The deposit process at UK Data Service is fully online. We have a deposit user guide available that describes the process in detail from i) Offering the collection for deposit to ii) Negotiating access and submitting the collection. Data depositors can sign the Deposit Licence Agreement via their account ensuring that access to the data is suitable.
To ensure accessibility and interoperability we use a standard data documentation initiative metadata schema for our collections and secondary researchers can easily identify the conditions of access of each study via their catalogue record.
When researchers want to make use of Safeguarded or Controlled data they have to register a project, briefly describing the aims of their research, and adding to their project the studies they would like to use. Depending on whether the study is available under Standard Safeguarding access, Additional Conditions or via the Five Safes Framework researchers have to complete the access workflow accordingly via their account.

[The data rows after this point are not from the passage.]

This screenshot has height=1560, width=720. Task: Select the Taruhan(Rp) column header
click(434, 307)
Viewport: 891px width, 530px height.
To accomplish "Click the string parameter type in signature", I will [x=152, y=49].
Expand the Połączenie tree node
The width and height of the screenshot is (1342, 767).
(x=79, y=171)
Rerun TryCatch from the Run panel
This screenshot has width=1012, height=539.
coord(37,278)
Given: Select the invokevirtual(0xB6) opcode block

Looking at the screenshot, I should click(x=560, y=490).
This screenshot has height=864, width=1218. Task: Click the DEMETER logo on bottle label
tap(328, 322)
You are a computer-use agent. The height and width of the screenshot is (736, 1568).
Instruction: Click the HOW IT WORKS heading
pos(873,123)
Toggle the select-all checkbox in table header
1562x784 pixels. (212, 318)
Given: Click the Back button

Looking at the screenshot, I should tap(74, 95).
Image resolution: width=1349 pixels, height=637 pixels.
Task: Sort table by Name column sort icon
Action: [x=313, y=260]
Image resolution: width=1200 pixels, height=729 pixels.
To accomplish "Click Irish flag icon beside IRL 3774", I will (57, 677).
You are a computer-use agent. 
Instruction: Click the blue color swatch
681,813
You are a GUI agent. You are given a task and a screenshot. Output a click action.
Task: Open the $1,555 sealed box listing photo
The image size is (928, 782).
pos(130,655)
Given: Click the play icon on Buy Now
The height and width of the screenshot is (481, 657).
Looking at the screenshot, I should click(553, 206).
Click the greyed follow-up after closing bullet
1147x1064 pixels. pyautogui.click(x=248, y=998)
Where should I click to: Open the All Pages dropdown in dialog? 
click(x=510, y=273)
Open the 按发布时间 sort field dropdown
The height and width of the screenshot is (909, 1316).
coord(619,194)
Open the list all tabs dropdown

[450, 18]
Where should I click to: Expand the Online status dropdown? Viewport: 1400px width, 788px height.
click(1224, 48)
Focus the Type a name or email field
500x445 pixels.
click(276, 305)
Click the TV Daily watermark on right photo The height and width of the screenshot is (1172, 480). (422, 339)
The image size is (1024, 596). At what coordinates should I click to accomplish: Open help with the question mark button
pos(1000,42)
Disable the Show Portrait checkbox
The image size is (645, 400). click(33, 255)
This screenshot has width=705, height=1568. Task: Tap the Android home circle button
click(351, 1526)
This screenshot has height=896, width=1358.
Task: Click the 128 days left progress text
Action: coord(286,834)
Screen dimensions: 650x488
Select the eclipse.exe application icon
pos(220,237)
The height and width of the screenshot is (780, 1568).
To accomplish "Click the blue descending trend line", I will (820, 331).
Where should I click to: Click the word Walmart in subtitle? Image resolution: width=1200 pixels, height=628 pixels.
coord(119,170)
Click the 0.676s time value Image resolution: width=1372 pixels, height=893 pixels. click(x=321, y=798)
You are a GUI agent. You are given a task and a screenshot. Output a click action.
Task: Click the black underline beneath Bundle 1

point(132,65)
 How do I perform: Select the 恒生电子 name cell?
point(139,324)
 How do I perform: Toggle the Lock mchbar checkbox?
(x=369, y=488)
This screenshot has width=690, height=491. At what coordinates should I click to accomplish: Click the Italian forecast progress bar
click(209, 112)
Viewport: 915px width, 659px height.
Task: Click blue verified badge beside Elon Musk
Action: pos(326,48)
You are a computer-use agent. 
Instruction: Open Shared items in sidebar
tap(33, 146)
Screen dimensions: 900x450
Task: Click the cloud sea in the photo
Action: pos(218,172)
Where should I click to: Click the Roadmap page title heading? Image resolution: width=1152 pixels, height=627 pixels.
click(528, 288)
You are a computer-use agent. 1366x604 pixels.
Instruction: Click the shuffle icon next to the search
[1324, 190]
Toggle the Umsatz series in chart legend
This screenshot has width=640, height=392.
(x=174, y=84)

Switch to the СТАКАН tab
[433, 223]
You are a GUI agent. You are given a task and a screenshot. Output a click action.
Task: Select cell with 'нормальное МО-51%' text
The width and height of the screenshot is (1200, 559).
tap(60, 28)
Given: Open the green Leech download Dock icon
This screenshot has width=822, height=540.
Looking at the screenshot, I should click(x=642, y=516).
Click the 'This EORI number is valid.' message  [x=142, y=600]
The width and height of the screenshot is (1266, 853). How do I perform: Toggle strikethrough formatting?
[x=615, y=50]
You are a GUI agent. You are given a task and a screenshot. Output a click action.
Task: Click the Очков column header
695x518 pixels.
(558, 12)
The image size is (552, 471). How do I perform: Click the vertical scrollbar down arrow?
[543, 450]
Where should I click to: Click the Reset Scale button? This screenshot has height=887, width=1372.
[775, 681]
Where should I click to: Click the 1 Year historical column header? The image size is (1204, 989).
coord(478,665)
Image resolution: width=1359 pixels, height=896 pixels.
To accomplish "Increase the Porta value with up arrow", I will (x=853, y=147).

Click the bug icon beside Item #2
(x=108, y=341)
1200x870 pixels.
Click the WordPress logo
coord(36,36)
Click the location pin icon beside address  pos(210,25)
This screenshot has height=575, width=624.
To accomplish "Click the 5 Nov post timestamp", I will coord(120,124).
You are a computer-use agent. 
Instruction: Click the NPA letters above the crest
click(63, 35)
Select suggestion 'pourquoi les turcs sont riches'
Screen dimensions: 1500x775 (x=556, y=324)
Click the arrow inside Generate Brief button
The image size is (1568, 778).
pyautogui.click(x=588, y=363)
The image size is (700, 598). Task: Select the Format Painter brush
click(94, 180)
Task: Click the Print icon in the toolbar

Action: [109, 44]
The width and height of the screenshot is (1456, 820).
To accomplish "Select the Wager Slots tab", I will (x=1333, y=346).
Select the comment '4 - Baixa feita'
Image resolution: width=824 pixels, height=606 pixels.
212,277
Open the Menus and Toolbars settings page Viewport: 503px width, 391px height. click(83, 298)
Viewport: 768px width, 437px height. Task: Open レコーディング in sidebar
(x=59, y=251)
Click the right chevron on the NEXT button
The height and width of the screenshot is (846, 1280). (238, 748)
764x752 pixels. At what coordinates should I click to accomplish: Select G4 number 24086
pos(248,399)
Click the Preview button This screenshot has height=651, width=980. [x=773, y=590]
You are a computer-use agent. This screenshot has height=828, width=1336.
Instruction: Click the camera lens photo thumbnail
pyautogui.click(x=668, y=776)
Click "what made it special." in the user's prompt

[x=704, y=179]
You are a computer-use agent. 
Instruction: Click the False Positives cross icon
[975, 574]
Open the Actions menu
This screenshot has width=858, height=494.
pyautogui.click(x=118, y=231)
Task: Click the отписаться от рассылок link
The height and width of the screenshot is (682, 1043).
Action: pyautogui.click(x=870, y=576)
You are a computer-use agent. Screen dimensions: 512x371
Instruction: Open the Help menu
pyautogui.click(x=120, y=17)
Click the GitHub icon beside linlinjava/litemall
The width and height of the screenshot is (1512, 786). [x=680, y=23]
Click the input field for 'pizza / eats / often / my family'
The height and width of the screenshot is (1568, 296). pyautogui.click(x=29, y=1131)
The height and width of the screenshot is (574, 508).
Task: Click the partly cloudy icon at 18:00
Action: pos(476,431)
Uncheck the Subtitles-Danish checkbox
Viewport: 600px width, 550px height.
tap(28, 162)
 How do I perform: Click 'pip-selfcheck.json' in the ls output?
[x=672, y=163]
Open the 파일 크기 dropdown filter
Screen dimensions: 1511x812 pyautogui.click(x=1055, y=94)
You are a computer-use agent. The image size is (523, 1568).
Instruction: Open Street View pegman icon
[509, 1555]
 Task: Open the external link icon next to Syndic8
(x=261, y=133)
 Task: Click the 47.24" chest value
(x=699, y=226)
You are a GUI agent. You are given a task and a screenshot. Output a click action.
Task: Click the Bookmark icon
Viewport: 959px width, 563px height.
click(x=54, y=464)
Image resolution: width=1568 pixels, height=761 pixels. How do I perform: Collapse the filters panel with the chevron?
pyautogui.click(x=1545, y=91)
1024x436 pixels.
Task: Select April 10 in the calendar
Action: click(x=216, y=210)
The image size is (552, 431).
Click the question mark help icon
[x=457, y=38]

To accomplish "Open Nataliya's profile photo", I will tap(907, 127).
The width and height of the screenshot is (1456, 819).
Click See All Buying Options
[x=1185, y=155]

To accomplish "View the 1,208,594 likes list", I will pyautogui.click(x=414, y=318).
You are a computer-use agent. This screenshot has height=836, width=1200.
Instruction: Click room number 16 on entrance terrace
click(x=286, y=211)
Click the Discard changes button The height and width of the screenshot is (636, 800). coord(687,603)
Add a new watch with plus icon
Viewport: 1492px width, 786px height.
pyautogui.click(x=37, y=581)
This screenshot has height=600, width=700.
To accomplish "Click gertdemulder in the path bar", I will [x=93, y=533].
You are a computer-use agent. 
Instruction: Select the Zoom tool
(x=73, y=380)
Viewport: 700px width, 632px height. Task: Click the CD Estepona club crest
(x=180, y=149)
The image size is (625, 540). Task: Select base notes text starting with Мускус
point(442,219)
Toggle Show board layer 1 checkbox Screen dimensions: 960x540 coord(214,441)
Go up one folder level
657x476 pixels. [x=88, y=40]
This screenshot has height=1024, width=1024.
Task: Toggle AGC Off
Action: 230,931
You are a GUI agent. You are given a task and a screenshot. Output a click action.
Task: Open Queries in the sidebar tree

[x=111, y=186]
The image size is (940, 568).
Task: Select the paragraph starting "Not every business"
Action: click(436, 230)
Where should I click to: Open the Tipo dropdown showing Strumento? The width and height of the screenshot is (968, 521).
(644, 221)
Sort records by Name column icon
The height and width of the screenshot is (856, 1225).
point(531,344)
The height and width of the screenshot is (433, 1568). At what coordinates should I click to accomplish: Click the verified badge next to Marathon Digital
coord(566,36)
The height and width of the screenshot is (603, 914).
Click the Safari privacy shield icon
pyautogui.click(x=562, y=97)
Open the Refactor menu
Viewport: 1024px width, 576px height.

In a continuously changing data landscape, where research data policies, legislation and the need to ensure transparency and reproducibility shape data sharing, established licence and access frameworks ensure data are made available and used not only legally but also ethically. The same scrutiny given to data must be given to ethical and legal considerations when sharing data. Making data collections available via a trusted digital repository, following relevant guidance on data classification and anonymisation guarantees wide and correct access to data and supports policy changing research.
About the Author
As the Data Collections Development Manager at UK Data Service Cristina ensures that key data are effectively identified, negotiated, and appraised for research and teaching. She leads the research data management portfolio of support and training for the UK Data Service, with a particular focus on facilitating the implementation of the UKRI Research Data Policy for the ESRC. Cristina is committed to further help building the culture of FAIR data sharing and to empowering researchers to make informed decisions about how best to manage and share their data.